İstememek hakkı istemekten farklı olarak kategorik bir haktır oysa. İstemeyen kişi bir bilgi kadar bilinç katına çıkmıştır ve insanın insandan nitelik yönünden ayrışması neyi istemediğiyle belirginleşir. Mesela ekmek yemeyi istemek normal ve genel bir hak iken hormonlu buğdaydan yapılmış ekmek yemeyi istememek buna örnektir. Giyinmek de yine doğal bir istektir fakat insan bedenine zararlı maddelerden yapılmış giysilere karşı çıkmak istememe hakkıdır. Gün içinde hemen her köşeden o kadar görsel şey hücum eder ki insanın üzerine bazen neyi isteyip neyi istemediğini bile karıştırır. İştahını kabartan yiyecekler, tür tür aksesuarlar, türlü felaket ihtimalleriyle akıl bulandıran sigorta poliçeleri. Popüler kültürün akla hayale gelmez ve kolayca kabul edilip tüketilirmiş gibi gözüken unsurları. Birden sağanak havasına bürünüp önüne kattığı onca şeyi sürükleyen kampanyalar. Politik olanlar da dahil buna.

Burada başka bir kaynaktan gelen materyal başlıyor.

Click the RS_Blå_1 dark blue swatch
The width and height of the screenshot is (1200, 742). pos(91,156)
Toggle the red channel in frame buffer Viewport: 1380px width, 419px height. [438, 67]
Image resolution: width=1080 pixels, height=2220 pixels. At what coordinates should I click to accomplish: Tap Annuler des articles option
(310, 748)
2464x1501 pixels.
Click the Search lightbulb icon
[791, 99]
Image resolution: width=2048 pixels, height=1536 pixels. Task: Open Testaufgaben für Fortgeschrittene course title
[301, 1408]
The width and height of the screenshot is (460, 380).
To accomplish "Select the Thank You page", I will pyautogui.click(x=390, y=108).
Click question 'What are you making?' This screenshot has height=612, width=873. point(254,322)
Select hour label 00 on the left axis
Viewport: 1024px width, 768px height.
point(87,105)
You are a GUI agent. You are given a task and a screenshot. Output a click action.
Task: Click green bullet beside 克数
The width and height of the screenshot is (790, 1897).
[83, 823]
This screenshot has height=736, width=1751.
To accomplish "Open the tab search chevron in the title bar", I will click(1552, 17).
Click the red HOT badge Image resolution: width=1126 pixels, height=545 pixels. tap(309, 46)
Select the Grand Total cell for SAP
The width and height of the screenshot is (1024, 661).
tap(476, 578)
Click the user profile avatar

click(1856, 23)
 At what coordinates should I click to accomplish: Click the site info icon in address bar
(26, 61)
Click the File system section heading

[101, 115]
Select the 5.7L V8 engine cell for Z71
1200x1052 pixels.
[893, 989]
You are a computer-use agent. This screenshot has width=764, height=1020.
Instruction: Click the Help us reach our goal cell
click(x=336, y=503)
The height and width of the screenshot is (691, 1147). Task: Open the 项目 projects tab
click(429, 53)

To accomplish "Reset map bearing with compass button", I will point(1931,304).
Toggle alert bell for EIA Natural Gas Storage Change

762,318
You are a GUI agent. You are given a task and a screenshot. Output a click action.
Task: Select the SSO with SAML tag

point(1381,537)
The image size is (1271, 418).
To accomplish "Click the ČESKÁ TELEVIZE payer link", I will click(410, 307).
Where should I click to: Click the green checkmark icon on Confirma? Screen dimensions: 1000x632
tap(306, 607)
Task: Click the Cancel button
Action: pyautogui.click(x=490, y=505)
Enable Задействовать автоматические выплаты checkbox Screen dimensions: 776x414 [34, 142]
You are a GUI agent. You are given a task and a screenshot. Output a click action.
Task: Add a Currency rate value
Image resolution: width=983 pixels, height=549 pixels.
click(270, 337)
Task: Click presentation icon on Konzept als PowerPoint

Günlük hayat içinde ihtiyaç duyduklarımıza ulaşmaya sıra gelince neredeyse onları bulmak o denli kolay olmuyor. Gerçi dileyene dilediğince her şey var üstelik her fiyat ve çeşitlilikte diye dayatılan dilin de hiçbir karşılığı yok. Macera olsun veya vakit geçsin diye gösteriş içinde o markadan bu markaya koşan tuzu kurular değil derdimiz. Onların zaten isteyip istememek diye bir sorunları da yok. Dişi ağrıyan adamın en kısa zamanda en sağlıklı ve en uygun fiyata hizmete kavuşması cinsinden bir şeyden dem vuruyoruz. Dileyen denesin, internette zevkiniz ve bütçenize uygun bir ürün aradığınızda istediklerinizden daha çok istemedikleriniz dökülür önünüze. Yetmedi günlerce alakalı alakasız bir sürü görsel uyaran taciz edip durur gözünüzü. O halde sormak gerekir istemeden gelenlerin çok olduğu bir dünyanın dengesinden ve adaletinden söz edilebilir mi?
Abartısız bir toplumun medenilik seviyesi kadar sosyo kültürel dinamiklerinin bileşenleri bir insanın istediklerini ne ölçüde karşıladığıyla yakından ilgilidir. Ekonomik gelişmişliği yabana atıyor değilim fakat ekonomik seviyenin dünyanın neredeyse mal, hizmet ve teknoloji üreten yetmedi verimli tarım alanlarını üstüne geçiren şirketlerin elinde olduğu hatırlandığında ihtiyatlı olmak gerekiyor. Hem küresel şirketler hem de onların yerel aparatları istemeden gelenlerin doğrudan veya dolaylı yayıcısı olabiliyorlar. Böylesi durumda insanın neyi isteyen ve neyi istemeyen varlık sıfatıyla nitelik kazandığına odaklanmak gerekiyor.
İhtiyaçlarımız kadar duygu ve düşüncelerimizin yetmedi gelecek düşlerimizin bizden önce tasarlanıp en tatlı yollarla önümüze serilmesi karşısında uzun vadede yapılacak yegane şey istek duygumuzu sigaya çekmek olmalı. Ben tam olarak ne istiyorum ve bu isteklerime ne kadar ihtiyacım var? Hatta nitelikli bir birey olmak için istek önceliklerim nasıl sıralanmalı? Kimin gücü bu hesabı yapmaya yeter tartışmalı fakat öteki türlü ayağımızı çelmeleyen, gözümüzü kamaştırıp cebimizi boşaltan, vaktimizi çalıp yolumuzu uzatan sonuçlardan şikayet etmeye hakkımız var mı? İstemeden bize gelenlerin listesini çıkarmaya ise ayrıca gerek yok. Hak edip de istediklerimiz ve bir türlü erişemediklerimizi sayıvermek yeterli. Vaat, hak postuna bürünmüş bir şenlik şeytanı sonuçta. Her yerde, her zaman her şartta ve her şekilde.